(The data):
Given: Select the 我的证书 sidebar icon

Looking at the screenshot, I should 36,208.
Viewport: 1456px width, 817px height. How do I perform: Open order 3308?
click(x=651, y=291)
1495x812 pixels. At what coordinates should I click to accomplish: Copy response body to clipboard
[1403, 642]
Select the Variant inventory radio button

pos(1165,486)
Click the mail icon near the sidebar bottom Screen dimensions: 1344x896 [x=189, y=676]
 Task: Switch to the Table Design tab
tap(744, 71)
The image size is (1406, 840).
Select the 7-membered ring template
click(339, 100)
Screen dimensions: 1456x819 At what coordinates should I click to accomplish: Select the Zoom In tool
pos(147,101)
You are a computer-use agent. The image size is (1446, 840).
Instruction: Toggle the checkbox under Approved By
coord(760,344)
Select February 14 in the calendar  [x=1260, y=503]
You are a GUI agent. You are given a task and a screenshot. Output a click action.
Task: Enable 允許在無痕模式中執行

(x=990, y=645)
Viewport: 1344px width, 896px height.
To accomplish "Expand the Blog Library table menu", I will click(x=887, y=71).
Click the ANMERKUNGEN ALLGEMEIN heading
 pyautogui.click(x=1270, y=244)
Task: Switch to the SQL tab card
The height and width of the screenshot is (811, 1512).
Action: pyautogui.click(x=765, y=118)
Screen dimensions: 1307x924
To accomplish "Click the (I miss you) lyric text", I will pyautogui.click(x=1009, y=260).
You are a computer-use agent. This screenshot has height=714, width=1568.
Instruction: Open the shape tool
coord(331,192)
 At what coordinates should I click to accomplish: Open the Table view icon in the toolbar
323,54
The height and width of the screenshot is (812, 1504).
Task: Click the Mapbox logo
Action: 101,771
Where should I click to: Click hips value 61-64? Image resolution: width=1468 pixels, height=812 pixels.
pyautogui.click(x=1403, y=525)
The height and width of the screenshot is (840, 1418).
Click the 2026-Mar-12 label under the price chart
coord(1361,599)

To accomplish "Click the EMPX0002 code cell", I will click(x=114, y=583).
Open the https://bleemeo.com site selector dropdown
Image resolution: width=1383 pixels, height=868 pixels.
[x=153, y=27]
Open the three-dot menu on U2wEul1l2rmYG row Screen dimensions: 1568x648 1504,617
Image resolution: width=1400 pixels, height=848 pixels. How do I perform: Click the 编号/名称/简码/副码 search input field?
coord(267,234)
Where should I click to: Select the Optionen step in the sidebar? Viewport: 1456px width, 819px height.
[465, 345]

(Exercise): There is a run of lines above from the one with "Click the mail" to the one with "You are a computer-use agent. The"; print exactly that run, both ends included, and nothing else.

(Answer box):
Click the mail icon near the sidebar bottom Screen dimensions: 1344x896 [x=189, y=676]
 Task: Switch to the Table Design tab
tap(744, 71)
The image size is (1406, 840).
Select the 7-membered ring template
click(339, 100)
Screen dimensions: 1456x819 At what coordinates should I click to accomplish: Select the Zoom In tool
pos(147,101)
You are a computer-use agent. The image size is (1446, 840).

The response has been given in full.